---------- Material to process ----------
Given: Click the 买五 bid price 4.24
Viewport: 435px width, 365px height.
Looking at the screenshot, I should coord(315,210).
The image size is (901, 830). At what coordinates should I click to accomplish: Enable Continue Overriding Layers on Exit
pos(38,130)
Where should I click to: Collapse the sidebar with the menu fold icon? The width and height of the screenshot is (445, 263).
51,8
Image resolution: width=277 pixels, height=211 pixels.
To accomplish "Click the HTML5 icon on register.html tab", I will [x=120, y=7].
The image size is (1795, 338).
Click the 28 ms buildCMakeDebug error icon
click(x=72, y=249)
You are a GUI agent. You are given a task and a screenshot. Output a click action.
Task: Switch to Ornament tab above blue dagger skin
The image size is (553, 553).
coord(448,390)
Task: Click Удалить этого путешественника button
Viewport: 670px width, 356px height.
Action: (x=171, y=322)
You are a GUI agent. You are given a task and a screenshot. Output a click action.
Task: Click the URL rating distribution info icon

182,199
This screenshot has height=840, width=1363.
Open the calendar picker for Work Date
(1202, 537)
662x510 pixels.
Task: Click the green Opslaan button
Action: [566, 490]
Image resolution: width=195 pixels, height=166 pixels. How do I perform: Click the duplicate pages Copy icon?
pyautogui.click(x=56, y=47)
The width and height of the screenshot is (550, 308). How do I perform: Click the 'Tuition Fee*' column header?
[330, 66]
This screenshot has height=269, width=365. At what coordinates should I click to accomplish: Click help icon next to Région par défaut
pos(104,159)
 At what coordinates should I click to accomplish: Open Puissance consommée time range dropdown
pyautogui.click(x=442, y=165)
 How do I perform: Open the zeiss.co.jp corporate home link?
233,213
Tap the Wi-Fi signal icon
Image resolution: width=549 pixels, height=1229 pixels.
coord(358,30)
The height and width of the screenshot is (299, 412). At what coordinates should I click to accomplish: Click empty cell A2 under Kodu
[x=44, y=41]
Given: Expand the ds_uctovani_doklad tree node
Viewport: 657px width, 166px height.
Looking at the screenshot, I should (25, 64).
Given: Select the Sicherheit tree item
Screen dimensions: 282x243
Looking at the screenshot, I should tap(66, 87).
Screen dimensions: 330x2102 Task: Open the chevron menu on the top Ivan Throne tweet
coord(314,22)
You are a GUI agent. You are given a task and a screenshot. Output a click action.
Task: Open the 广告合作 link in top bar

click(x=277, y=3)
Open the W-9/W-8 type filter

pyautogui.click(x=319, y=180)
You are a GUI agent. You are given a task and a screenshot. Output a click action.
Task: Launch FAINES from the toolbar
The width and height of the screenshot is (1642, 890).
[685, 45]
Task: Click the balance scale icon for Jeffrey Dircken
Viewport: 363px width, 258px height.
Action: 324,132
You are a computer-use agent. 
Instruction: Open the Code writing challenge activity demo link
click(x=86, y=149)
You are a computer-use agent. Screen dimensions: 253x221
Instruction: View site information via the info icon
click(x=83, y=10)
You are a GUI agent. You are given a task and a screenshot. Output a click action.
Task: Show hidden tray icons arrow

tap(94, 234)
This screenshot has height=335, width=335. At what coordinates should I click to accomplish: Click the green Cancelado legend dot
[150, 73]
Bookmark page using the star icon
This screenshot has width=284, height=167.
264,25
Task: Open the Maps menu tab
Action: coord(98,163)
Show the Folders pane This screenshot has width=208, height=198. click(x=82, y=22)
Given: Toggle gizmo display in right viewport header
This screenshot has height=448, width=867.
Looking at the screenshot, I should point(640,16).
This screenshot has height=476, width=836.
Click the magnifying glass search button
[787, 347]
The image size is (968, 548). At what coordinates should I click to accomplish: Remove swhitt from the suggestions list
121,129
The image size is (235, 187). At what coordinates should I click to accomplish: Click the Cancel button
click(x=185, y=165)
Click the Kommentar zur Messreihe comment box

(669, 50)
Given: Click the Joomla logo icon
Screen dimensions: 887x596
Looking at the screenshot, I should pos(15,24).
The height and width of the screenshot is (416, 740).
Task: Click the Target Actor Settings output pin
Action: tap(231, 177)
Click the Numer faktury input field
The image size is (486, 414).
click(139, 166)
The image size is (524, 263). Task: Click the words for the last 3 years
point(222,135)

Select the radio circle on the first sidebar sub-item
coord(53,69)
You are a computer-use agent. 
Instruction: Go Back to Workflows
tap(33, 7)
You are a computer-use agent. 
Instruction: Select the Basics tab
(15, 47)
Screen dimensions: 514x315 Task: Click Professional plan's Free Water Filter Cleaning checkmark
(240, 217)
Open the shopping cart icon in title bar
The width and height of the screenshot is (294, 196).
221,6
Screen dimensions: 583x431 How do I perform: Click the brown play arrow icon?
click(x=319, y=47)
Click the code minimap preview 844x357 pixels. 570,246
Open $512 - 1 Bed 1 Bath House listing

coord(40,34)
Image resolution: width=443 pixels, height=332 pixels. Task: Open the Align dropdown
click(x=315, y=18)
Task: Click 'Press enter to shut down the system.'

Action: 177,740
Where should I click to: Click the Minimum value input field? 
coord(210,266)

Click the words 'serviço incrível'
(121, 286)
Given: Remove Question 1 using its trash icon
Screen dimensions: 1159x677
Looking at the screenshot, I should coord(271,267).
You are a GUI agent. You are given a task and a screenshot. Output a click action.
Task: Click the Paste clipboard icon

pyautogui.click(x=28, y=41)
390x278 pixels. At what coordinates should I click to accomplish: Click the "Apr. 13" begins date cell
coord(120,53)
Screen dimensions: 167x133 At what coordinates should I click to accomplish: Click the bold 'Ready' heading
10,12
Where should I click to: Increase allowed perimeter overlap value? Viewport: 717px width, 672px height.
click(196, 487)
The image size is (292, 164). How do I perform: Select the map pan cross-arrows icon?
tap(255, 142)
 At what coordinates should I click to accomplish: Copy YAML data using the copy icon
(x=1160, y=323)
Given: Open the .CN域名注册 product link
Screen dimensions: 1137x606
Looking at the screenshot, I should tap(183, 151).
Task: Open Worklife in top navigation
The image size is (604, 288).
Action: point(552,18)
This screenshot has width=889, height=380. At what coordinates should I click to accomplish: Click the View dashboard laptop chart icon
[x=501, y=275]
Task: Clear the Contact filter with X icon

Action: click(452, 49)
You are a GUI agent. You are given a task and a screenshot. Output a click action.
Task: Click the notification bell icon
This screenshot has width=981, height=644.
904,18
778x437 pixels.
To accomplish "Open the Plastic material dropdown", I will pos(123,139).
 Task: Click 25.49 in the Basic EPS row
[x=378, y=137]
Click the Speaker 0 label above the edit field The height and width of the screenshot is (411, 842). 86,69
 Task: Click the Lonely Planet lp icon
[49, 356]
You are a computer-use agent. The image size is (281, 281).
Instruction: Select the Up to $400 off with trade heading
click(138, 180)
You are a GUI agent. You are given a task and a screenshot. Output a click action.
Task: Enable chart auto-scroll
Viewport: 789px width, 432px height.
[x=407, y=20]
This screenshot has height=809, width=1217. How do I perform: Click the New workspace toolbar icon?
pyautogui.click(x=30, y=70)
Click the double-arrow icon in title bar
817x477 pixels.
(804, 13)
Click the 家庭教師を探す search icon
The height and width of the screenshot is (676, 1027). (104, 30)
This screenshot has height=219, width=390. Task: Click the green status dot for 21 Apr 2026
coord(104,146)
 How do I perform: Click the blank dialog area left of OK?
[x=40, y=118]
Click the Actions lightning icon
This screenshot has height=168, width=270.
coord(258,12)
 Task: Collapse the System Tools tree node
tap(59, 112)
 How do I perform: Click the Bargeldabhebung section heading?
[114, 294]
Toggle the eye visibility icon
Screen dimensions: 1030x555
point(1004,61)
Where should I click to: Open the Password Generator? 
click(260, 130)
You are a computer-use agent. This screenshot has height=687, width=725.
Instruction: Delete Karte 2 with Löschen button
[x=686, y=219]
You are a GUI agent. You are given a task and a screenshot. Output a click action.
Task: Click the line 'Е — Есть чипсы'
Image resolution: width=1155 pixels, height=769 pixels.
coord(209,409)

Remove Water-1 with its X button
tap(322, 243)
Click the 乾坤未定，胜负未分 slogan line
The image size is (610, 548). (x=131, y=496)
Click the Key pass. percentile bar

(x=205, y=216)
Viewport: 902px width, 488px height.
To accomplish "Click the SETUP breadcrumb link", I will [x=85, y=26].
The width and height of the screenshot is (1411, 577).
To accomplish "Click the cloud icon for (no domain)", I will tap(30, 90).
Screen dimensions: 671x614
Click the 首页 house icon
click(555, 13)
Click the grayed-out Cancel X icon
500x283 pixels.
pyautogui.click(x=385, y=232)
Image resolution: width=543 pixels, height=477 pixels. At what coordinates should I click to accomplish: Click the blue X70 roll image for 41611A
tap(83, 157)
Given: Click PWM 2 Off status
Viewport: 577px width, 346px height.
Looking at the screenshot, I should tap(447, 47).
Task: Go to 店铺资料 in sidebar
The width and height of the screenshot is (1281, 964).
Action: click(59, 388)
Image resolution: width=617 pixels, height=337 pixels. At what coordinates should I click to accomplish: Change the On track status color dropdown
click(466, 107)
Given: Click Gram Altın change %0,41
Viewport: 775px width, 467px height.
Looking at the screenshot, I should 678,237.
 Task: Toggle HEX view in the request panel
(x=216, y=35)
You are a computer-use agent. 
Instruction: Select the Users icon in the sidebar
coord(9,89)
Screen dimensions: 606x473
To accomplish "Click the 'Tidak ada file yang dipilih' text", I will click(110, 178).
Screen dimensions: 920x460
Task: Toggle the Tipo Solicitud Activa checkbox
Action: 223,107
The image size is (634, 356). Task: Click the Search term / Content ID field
----------
- **Task instructions**: In the material above, please find every line that includes the word "title" and copy it.

- **Answer to the problem**:
Open the shopping cart icon in title bar
Click the double-arrow icon in title bar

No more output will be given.